Exercise description: Return the lines below in which the string "width" occurs.

Data excerpts:

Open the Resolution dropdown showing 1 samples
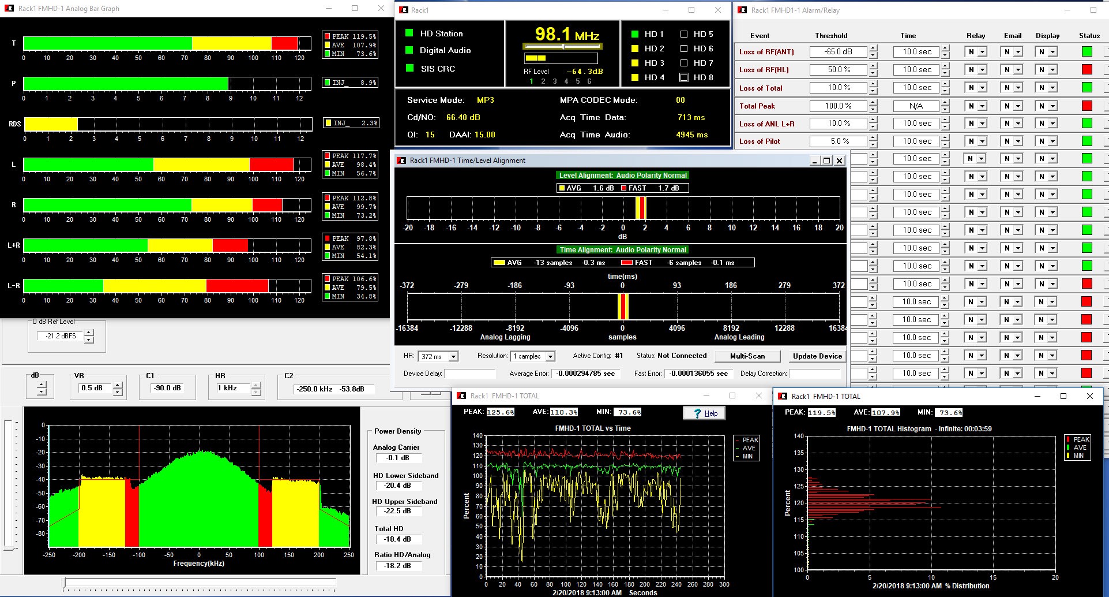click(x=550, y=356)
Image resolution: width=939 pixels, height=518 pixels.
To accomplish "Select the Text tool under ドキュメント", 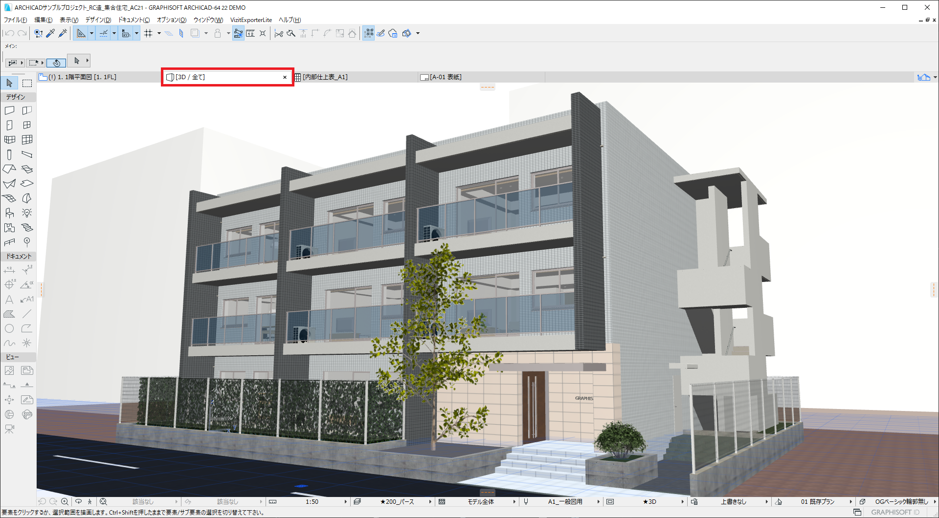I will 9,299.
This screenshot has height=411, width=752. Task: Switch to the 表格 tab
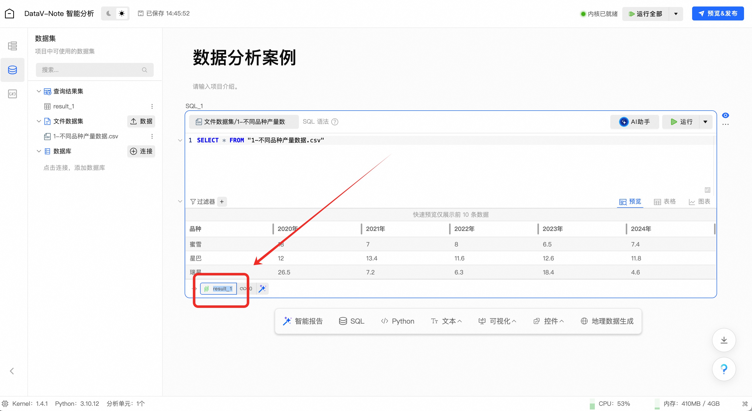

Output of the exercise:
Image resolution: width=939 pixels, height=518 pixels.
This screenshot has height=411, width=752. Task: Switch to the 表格 tab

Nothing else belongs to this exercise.